Go and the promise of backward compatibility
When version 1.0 of the Go language was released, its developers made a commitment to maintain backward compatibility as new versions came out.
This commitment brings several interesting results. For example, the code you learn doesn’t become outdated. On top of that, keeping the language backward compatible reinforces another important commitment: simplicity and readability of code. That project that sat untouched for months, maybe years, still compiles on the first try. I experienced this personally with code that sat in a drawer for three years.
Despite these efforts, it isn’t always possible to maintain absolute compatibility for so many years. Security flaws, for instance, sometimes need to be reflected in the code, and small changes may be introduced. For those rare situations, there is the go fix command. And even then it is rarely used. I remember using go fix only once.
For example, the go fix command replaces the old +build build tag with the new go:build. In the file, the line // +build !windows is replaced by //go:build !windows.
Example usage
go fix ./...
luaengine/setwinsize_unix.go: fixed buildtag
luaengine/setwinsize_windows.go: fixed buildtag
term/resizeterm_unix.go: fixed buildtag
term/resizeterm_windows.go: fixed buildtag
Limitations
Beyond security fixes, compatibility is at the source level, not the binary level. So even though the code keeps compiling and behaving as expected, it may produce different binaries.
How incompatibilities are discovered
The Go team does some interesting things to ensure backward compatibility. First, they keep a list of every function exported by the standard library. When they test a new version, they compare the old list with the new one, and that tells them whether any compatibility was broken.

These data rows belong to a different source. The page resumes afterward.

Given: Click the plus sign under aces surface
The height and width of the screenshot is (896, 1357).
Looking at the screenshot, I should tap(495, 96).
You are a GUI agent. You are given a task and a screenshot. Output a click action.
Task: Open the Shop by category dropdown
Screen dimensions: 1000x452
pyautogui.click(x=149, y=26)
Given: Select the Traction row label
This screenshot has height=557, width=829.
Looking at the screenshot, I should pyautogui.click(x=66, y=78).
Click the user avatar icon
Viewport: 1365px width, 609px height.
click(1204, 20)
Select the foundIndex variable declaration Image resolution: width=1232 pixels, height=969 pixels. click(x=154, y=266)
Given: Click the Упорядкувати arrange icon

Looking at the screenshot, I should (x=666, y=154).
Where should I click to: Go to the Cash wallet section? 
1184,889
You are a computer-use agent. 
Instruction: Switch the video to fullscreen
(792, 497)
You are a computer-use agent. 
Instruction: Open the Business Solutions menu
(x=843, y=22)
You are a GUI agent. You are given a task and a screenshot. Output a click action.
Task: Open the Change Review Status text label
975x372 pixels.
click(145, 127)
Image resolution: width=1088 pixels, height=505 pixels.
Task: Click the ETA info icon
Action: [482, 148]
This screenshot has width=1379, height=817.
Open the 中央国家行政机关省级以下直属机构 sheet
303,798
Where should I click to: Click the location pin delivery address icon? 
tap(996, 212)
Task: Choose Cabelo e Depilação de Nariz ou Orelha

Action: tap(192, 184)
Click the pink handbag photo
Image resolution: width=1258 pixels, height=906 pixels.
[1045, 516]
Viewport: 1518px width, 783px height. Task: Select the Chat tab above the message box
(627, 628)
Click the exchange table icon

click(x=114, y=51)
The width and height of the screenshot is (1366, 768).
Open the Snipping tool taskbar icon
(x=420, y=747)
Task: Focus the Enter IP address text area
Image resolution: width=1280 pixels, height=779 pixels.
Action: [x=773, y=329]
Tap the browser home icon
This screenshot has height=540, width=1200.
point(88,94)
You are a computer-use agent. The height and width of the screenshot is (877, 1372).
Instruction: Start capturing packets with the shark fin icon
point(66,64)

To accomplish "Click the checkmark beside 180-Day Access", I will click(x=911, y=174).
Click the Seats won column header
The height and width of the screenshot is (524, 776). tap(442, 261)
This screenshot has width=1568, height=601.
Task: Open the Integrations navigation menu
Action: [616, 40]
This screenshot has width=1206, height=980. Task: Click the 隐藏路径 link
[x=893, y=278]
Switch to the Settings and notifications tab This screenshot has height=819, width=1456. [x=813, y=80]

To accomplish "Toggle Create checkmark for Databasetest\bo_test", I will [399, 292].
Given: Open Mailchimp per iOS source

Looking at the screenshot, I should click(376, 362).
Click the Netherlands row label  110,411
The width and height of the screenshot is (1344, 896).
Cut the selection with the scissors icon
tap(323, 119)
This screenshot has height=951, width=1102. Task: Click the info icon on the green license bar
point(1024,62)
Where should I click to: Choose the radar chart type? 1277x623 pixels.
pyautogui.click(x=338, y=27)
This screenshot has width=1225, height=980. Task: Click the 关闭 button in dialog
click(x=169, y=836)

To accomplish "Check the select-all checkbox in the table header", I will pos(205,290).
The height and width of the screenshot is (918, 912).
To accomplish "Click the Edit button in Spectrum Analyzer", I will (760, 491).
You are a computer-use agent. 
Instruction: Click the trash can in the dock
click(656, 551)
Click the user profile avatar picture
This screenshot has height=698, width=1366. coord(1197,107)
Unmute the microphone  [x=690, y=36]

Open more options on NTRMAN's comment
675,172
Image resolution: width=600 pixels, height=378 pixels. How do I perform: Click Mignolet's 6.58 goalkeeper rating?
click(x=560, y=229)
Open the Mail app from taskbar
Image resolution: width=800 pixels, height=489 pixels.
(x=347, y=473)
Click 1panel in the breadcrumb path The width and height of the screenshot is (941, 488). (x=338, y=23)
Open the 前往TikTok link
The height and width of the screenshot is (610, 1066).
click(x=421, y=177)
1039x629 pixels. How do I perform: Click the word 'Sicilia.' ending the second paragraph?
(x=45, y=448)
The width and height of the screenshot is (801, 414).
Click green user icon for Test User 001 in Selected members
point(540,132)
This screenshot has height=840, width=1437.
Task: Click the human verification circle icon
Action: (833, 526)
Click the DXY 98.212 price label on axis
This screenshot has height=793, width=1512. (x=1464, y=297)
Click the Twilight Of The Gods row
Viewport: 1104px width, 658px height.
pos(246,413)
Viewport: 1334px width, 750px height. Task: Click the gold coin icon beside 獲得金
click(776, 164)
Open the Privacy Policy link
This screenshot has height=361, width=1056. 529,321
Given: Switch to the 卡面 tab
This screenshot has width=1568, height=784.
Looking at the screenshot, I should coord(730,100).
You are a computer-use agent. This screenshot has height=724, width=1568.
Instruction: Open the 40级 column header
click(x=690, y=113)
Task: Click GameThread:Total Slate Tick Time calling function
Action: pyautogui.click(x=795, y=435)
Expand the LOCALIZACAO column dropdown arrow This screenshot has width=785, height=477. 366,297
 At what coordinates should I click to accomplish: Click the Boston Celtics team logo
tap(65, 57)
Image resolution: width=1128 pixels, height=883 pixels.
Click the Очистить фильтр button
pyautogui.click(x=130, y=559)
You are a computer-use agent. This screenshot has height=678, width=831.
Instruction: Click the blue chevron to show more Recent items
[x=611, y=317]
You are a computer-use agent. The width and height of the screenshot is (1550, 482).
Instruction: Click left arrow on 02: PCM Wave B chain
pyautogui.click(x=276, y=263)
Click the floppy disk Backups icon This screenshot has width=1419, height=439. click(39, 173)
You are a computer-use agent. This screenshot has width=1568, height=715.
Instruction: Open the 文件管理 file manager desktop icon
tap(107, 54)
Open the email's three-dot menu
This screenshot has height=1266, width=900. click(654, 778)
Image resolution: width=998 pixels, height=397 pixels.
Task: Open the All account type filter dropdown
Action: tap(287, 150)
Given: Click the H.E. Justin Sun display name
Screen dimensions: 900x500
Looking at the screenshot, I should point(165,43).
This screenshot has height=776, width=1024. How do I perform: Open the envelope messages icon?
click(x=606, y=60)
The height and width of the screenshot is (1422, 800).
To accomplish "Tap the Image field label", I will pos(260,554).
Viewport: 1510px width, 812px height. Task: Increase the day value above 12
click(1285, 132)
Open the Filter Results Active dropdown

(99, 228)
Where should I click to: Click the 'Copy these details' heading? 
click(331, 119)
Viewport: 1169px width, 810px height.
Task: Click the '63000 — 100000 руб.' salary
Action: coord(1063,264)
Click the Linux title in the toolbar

Another interesting way compatibility is validated is through tests. Before a new version is released, it is tested against Google’s entire Go codebase, and they assume that if compatibility breaks at Google, it will break for everyone else too.
Keeping code extensible
Go is careful not to break the API when it comes to structs and interfaces. One interesting approach, for example, is to use named parameters whenever you populate a struct. That way, if you add new fields, old code that was populated with named fields will keep compiling.
For example, consider the following struct:
type valores struct {
a int
b int
}
The code below will compile just fine.
val1 := valores{a: 1, b: 2}
val2 := valores{1, 2}
If in the future you decide you need one more field and change the struct as shown below:
type valores struct {
a int
b int
c int
}
The val1 line will keep compiling and working as expected, but val2 will no longer compile.
Since Go automatically initializes values, unpopulated fields have a predictable value. Even pointers will be nil, and they’ll be easy to handle in the code.
Fork Go (or parts of it)
As a last resort, one alternative to extend your program’s longevity is to fork the parts that, for whatever reason, lost compatibility with the version you’re using.
This is a somewhat radical option, but sometimes necessary, especially if you’re using third-party libraries. The problem with it is that your code keeps compiling, but you won’t receive security updates and improvements. You’ll have to take on the responsibility of maintaining that new chunk yourself.